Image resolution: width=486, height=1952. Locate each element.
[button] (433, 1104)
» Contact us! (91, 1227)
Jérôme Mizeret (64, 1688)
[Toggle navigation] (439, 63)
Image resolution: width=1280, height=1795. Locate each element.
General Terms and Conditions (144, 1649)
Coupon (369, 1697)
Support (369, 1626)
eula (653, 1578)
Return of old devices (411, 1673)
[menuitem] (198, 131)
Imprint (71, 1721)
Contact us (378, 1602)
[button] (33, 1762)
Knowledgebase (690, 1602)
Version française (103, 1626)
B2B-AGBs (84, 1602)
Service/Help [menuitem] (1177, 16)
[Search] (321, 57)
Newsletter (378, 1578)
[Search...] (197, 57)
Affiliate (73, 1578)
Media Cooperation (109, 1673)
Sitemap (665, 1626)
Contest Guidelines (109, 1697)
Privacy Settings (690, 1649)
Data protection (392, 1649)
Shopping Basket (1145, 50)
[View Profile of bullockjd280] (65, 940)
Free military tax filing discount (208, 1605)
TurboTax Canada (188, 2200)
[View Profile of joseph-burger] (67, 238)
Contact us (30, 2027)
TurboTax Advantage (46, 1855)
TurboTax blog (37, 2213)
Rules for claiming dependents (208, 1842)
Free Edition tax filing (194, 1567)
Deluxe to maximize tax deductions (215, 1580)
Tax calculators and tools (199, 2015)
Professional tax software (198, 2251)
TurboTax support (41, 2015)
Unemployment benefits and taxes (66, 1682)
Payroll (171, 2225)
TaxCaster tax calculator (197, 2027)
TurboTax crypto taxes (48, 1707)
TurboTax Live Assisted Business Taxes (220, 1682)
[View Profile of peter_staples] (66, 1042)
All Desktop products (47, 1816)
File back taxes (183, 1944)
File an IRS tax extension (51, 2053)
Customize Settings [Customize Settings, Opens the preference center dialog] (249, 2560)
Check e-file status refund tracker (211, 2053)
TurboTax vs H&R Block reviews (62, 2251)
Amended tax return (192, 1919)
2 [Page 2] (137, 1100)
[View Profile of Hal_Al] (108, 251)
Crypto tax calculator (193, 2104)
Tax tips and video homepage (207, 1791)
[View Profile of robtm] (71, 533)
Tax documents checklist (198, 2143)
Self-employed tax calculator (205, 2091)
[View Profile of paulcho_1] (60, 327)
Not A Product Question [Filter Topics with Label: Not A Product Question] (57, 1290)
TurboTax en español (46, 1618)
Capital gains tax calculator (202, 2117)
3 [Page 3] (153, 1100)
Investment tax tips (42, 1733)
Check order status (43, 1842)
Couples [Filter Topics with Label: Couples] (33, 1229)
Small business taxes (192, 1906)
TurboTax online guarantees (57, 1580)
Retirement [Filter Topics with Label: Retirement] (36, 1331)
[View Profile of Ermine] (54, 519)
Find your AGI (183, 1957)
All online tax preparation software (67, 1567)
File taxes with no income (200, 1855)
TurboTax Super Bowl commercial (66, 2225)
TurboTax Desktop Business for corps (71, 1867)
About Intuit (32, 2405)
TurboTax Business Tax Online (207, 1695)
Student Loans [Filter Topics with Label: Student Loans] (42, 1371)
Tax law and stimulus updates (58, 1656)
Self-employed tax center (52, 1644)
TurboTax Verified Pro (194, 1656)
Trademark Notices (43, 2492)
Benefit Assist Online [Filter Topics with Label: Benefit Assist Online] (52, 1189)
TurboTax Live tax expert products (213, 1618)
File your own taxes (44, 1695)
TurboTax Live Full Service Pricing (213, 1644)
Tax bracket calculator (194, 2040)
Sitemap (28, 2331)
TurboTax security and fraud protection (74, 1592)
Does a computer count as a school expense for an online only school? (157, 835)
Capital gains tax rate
____________________
(TO DO): Format the records above as a JSON list of strings, with one string per line and no blank lines.

(CORRECT ANSWER):
[
  "Image resolution: width=486, height=1952. Locate each element.",
  "[button] (433, 1104)",
  "» Contact us! (91, 1227)",
  "Jérôme Mizeret (64, 1688)",
  "[Toggle navigation] (439, 63)",
  "Image resolution: width=1280, height=1795. Locate each element.",
  "General Terms and Conditions (144, 1649)",
  "Coupon (369, 1697)",
  "Support (369, 1626)",
  "eula (653, 1578)",
  "Return of old devices (411, 1673)",
  "[menuitem] (198, 131)",
  "Imprint (71, 1721)",
  "Contact us (378, 1602)",
  "[button] (33, 1762)",
  "Knowledgebase (690, 1602)",
  "Version française (103, 1626)",
  "B2B-AGBs (84, 1602)",
  "Service/Help [menuitem] (1177, 16)",
  "[Search] (321, 57)",
  "Newsletter (378, 1578)",
  "[Search...] (197, 57)",
  "Affiliate (73, 1578)",
  "Media Cooperation (109, 1673)",
  "Sitemap (665, 1626)",
  "Contest Guidelines (109, 1697)",
  "Privacy Settings (690, 1649)",
  "Data protection (392, 1649)",
  "Shopping Basket (1145, 50)",
  "[View Profile of bullockjd280] (65, 940)",
  "Free military tax filing discount (208, 1605)",
  "TurboTax Canada (188, 2200)",
  "[View Profile of joseph-burger] (67, 238)",
  "Contact us (30, 2027)",
  "TurboTax Advantage (46, 1855)",
  "TurboTax blog (37, 2213)",
  "Rules for claiming dependents (208, 1842)",
  "Free Edition tax filing (194, 1567)",
  "Deluxe to maximize tax deductions (215, 1580)",
  "Tax calculators and tools (199, 2015)",
  "Professional tax software (198, 2251)",
  "TurboTax support (41, 2015)",
  "Unemployment benefits and taxes (66, 1682)",
  "Payroll (171, 2225)",
  "TaxCaster tax calculator (197, 2027)",
  "TurboTax crypto taxes (48, 1707)",
  "TurboTax Live Assisted Business Taxes (220, 1682)",
  "[View Profile of peter_staples] (66, 1042)",
  "All Desktop products (47, 1816)",
  "File back taxes (183, 1944)",
  "File an IRS tax extension (51, 2053)",
  "Customize Settings [Customize Settings, Opens the preference center dialog] (249, 2560)",
  "Check e-file status refund tracker (211, 2053)",
  "TurboTax vs H&R Block reviews (62, 2251)",
  "Amended tax return (192, 1919)",
  "2 [Page 2] (137, 1100)",
  "[View Profile of Hal_Al] (108, 251)",
  "Crypto tax calculator (193, 2104)",
  "Tax tips and video homepage (207, 1791)",
  "[View Profile of robtm] (71, 533)",
  "Tax documents checklist (198, 2143)",
  "Self-employed tax calculator (205, 2091)",
  "[View Profile of paulcho_1] (60, 327)",
  "Not A Product Question [Filter Topics with Label: Not A Product Question] (57, 1290)",
  "TurboTax en español (46, 1618)",
  "Capital gains tax calculator (202, 2117)",
  "3 [Page 3] (153, 1100)",
  "Investment tax tips (42, 1733)",
  "Check order status (43, 1842)",
  "Couples [Filter Topics with Label: Couples] (33, 1229)",
  "Small business taxes (192, 1906)",
  "TurboTax online guarantees (57, 1580)",
  "Retirement [Filter Topics with Label: Retirement] (36, 1331)",
  "[View Profile of Ermine] (54, 519)",
  "Find your AGI (183, 1957)",
  "All online tax preparation software (67, 1567)",
  "File taxes with no income (200, 1855)",
  "TurboTax Super Bowl commercial (66, 2225)",
  "TurboTax Desktop Business for corps (71, 1867)",
  "About Intuit (32, 2405)",
  "TurboTax Business Tax Online (207, 1695)",
  "Student Loans [Filter Topics with Label: Student Loans] (42, 1371)",
  "Tax law and stimulus updates (58, 1656)",
  "Self-employed tax center (52, 1644)",
  "TurboTax Verified Pro (194, 1656)",
  "Trademark Notices (43, 2492)",
  "Benefit Assist Online [Filter Topics with Label: Benefit Assist Online] (52, 1189)",
  "TurboTax Live tax expert products (213, 1618)",
  "File your own taxes (44, 1695)",
  "TurboTax Live Full Service Pricing (213, 1644)",
  "Tax bracket calculator (194, 2040)",
  "Sitemap (28, 2331)",
  "TurboTax security and fraud protection (74, 1592)",
  "Does a computer count as a school expense for an online only school? (157, 835)",
  "Capital gains tax rate"
]